Data shown
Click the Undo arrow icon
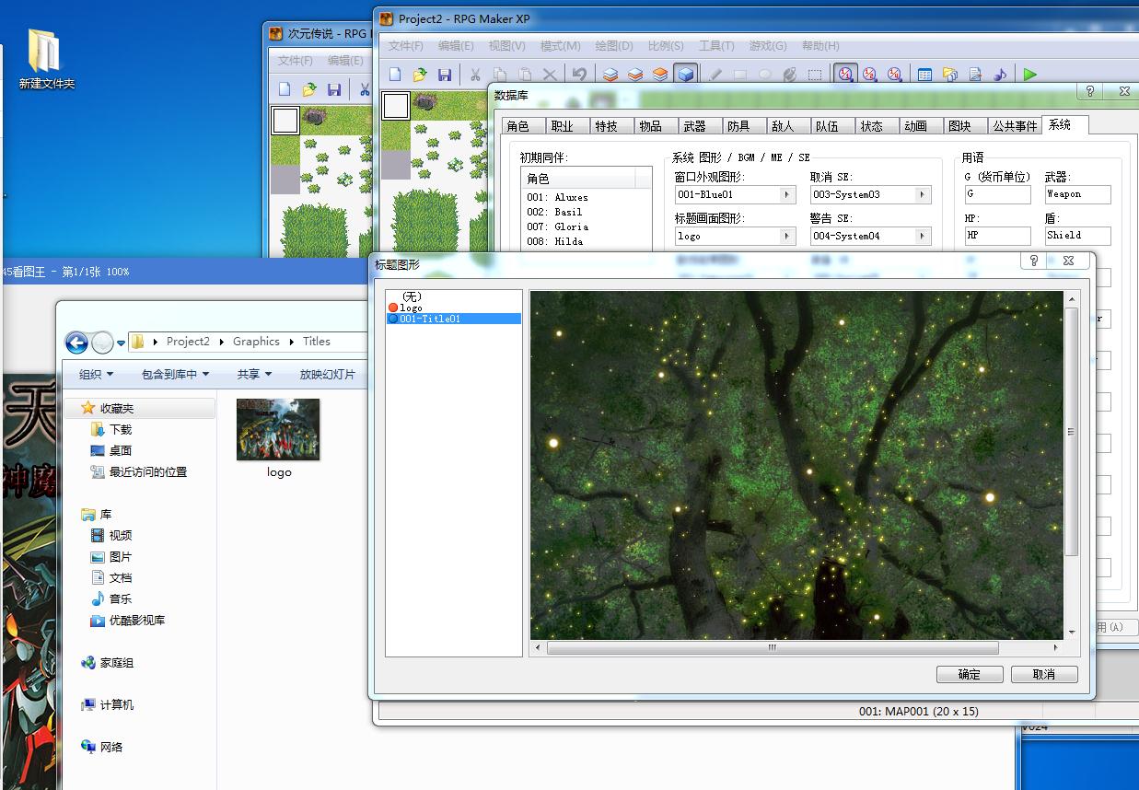This screenshot has width=1139, height=790. [579, 75]
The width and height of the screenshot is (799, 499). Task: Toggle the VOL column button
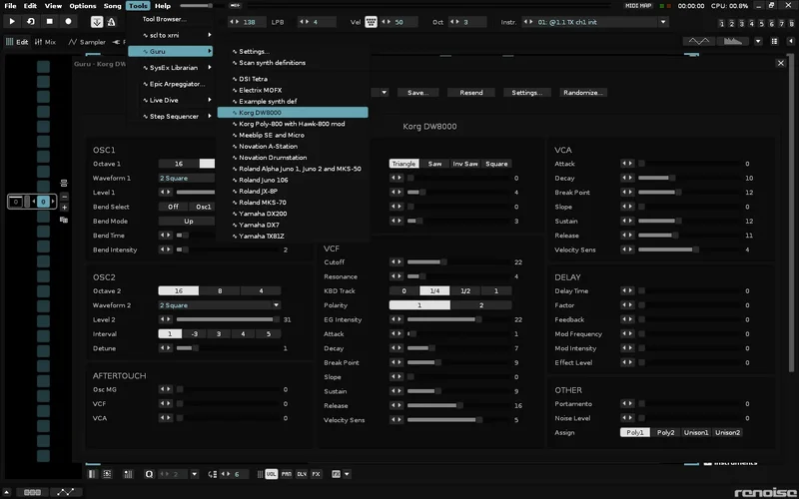(x=272, y=474)
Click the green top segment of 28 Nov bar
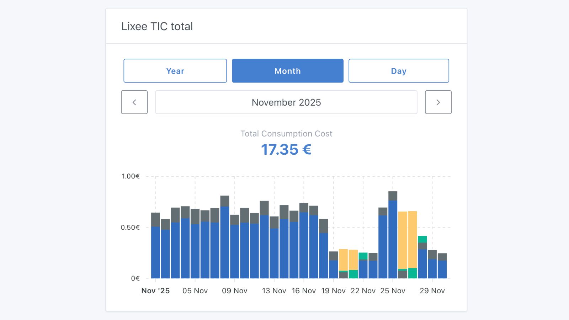This screenshot has height=320, width=569. coord(422,239)
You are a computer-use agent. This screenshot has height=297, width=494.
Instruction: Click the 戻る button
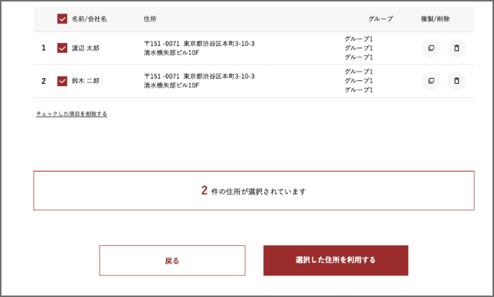tap(172, 261)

Problem requirements
Each line above gets copied exactly; leave the pictures out.

Answer space
Click the Undo arrow icon
This screenshot has width=1139, height=790. [579, 75]
The width and height of the screenshot is (799, 499). Task: Toggle the VOL column button
(x=272, y=474)
Click the green top segment of 28 Nov bar
This screenshot has height=320, width=569. coord(422,239)
You are a computer-use agent. This screenshot has height=297, width=494.
Instruction: Click the 戻る button
tap(172, 261)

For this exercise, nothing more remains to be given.